Silenced

Protest forces comic from Dubai gig

Stand-up Sean Meo has been prevented from performing in Dubai after upsetting Muslims.

Police had been alerted to jokes he cracked about the Koran and the Arab language in an attempt to stop him entering the country for a show tomorrow night.

Fearing the local press would whip up a frenzy of protest against Meo, his agent and the organisers of the gig decided it would be safer if he didn’t perform.

Meo’s agent said: ‘It was a mutual decision between us. There was a small but still unacceptable risk to his safety.’

His cancellation from the Laughter Factory gig came after a local newspaper received just one complaint about Meo’s material, based on jokes they had read on the internet.

The complaint said: ‘A report has been filed with Dubai Police to prevent Meo from entering the country for the event on August 30, due to his offensive comments.

‘Meo makes fun of the Arabic language, culture and Dubai's heritage.

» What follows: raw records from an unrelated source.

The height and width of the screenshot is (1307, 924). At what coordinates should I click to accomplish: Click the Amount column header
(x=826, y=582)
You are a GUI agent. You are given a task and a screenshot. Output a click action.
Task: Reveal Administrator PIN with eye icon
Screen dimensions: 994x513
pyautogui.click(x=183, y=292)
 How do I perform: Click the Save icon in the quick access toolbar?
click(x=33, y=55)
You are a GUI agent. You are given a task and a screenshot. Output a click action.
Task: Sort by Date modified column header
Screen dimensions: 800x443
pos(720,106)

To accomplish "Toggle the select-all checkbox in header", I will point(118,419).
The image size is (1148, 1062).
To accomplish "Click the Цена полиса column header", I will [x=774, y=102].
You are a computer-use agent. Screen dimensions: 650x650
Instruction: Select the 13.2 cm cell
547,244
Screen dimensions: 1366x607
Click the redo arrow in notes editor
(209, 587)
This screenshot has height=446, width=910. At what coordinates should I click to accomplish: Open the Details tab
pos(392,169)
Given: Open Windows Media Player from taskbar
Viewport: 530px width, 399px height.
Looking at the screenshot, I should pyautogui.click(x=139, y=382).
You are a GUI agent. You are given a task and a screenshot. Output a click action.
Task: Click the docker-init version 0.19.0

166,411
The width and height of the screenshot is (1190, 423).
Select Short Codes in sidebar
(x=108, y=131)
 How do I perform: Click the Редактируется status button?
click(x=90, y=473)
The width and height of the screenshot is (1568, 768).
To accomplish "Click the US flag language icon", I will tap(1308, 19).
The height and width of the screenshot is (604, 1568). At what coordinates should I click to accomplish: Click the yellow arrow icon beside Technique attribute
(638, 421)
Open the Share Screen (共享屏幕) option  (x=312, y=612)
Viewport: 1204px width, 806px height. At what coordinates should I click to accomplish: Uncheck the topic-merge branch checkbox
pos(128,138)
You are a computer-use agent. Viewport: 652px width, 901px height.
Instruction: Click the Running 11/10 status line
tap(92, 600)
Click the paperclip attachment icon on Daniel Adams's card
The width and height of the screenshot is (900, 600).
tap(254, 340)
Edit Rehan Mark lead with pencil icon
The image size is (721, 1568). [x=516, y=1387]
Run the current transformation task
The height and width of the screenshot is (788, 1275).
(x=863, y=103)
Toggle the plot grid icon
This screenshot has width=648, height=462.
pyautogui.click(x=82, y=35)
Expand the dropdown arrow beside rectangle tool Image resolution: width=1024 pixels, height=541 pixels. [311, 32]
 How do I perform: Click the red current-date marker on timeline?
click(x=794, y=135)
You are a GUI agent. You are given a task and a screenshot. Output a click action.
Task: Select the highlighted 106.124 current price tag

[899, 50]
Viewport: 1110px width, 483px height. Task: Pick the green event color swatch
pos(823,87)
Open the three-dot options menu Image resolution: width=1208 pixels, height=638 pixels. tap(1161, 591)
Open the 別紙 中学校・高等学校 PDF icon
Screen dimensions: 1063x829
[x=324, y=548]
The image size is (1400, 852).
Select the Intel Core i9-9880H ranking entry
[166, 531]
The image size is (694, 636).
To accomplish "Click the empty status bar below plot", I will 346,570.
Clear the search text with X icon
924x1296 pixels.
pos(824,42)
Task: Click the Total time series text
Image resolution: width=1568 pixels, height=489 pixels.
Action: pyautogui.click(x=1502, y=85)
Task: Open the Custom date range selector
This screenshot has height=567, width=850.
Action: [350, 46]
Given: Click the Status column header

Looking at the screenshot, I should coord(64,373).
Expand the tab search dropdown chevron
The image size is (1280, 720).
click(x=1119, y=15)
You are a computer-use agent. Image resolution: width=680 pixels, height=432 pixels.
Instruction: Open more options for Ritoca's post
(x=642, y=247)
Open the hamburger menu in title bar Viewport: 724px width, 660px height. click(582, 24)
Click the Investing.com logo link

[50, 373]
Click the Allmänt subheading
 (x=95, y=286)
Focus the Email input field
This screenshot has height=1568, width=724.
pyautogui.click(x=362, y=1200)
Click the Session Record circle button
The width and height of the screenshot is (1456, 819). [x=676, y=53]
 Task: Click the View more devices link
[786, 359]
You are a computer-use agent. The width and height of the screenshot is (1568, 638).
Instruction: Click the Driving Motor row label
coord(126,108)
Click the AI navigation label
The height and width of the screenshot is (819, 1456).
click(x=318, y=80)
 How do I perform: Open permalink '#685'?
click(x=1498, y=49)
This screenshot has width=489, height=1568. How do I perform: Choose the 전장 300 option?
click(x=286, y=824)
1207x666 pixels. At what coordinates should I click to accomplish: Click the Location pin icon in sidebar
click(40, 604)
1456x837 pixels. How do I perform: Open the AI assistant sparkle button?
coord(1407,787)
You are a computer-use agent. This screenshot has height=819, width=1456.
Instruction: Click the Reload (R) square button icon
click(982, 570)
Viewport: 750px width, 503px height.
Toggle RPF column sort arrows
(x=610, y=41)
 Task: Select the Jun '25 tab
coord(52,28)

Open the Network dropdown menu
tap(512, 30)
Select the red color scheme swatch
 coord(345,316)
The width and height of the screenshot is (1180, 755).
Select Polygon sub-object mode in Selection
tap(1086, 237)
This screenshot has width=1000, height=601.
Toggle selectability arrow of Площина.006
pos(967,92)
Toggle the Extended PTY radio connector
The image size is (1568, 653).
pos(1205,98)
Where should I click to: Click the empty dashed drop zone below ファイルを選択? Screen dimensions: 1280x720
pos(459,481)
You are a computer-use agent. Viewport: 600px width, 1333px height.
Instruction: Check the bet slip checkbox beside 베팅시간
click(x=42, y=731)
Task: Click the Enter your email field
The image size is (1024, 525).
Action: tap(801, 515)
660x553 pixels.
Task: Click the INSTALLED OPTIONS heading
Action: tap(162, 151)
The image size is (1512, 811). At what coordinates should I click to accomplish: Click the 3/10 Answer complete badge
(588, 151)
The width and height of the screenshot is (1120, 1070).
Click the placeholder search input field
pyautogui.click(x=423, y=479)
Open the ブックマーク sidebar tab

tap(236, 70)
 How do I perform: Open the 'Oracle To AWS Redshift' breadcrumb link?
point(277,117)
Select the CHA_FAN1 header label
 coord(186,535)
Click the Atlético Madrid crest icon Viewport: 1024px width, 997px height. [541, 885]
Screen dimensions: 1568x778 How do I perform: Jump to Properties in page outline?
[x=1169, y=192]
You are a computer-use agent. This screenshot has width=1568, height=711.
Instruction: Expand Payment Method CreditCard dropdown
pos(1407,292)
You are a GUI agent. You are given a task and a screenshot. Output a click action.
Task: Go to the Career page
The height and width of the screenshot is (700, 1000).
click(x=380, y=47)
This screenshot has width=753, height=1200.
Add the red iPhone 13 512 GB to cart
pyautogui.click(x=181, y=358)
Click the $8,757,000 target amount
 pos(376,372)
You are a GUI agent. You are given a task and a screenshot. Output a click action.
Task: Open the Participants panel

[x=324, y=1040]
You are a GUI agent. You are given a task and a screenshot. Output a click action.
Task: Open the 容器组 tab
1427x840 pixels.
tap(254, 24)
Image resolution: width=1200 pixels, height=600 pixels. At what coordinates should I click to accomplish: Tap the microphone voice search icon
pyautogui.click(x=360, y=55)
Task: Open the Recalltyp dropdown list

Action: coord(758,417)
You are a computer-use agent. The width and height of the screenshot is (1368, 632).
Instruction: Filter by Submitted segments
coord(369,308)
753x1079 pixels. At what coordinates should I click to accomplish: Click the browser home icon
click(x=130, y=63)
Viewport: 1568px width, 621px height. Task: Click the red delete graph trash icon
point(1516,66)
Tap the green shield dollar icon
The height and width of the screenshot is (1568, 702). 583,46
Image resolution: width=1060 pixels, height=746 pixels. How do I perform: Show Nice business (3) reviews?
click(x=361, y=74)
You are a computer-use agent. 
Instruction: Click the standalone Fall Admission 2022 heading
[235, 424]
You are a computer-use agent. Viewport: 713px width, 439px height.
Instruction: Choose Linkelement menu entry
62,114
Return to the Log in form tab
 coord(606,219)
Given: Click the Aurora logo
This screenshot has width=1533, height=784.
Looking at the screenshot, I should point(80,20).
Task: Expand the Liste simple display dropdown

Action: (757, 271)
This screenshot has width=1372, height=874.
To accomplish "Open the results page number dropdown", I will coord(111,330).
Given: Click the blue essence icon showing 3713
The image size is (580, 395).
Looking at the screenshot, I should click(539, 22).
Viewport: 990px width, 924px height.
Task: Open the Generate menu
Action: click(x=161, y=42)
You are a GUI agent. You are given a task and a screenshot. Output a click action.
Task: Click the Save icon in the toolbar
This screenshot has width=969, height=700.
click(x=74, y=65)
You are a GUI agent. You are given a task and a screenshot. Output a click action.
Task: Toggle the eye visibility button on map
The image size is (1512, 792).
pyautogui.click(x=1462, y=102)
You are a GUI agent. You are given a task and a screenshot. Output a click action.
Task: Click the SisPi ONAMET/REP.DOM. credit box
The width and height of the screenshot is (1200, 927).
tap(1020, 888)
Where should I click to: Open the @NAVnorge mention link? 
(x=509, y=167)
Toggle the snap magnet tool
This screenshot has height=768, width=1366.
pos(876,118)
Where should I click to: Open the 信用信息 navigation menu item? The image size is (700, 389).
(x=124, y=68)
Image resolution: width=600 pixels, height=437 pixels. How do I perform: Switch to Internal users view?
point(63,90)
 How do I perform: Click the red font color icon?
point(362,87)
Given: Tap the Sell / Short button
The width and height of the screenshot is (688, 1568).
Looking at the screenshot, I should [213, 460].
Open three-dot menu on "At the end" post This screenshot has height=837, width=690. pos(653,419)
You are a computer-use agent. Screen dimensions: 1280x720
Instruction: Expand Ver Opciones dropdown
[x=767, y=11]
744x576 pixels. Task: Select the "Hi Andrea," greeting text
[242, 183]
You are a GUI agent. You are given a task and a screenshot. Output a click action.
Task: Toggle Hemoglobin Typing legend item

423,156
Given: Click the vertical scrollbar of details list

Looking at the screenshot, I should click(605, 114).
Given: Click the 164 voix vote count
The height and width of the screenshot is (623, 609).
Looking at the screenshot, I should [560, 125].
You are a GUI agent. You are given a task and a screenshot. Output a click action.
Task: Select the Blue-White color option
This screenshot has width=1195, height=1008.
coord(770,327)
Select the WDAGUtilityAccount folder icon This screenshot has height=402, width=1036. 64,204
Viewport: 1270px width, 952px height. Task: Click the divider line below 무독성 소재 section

He also denigrates the status of the Koran, the Muslim holy book.’

The complaints are thought to have been prompted by jokes cracked at Montreal’s Just For Laughs comedy festival last month, and reprinted on the Montreal Gazette’s website.

He told the Canadian audiences: ‘In Dubai, I got a throat infection. I coughed up phlegm and accidentally ordered a taxi to the airport.’

And: ‘Get a copy of the Koran and you'll always get a seat on the bus. Add a rucksack and sandals, and you can drive the damn thing.’

Meo’s agent Ian Wilson told Chortle: ‘Sean is upset on two counts. One that he will not be playing the gig, secondly that he didn’t mean to cause offence.

‘We only heard about this yesterday, and were gobsmacked such fuss could be made by one person based on what hey read on the internet, out of context.

‘There was uncertainty about what the local newspaper would make of this, especially because Dubai has a completely different society and legal system to us.

‘It was a mutual decision to pull the gig. It was the only sensible thing to do.

‘Sean obviously offended someone, even though he doesn’t mean to be. These were jokes that were cleared for broadcast at primetime on Canadian TV – imagine what the BBC would be like if it didn’t broadcast something that offended just one person.’

Wilson said Meo’s material did contain a grain of truth, but twisted to make a joke.

‘The truth is that there is a real, but minimal, risk that when I leave the house I will be blown up by Muslim terrorists, just as a few years ago there was a real, but minimal, risk that I would be blown up by Irish terrorists.

‘Laughter is an intelligent form of release for these tensions. It helps break down racist stereotypes by laughing at them.’

After local newspaper 7Days reported the complaint, a spokesman for The Laughter Factory said: ‘We have pulled Sean from Friday's show. We felt it was the right thing to do after this was brought to our attention.

‘In ten years of running this event we have never had a complaint before, so when we do we take it very seriously.

‘In Sean's defence, he has no control over what is posted about him online and sometimes, taken out of context or misrepresented, words and sentences can take on different meanings. But that is beside the point. We live in an Islamic country and we must respect that.’

Meo, a former snooker player, has been a stand-up since 1989. He won a Time Out comedy award a decade ago, and has performed in Dubai before, last appearing at The Laughter Factory, in Dubai’s Courtyard Marriott Hotel, in 2005.

Dubai’s constitution provides for freedom of speech, but in practice the local media is heavily regulated, and foreign publications are censored before distribution.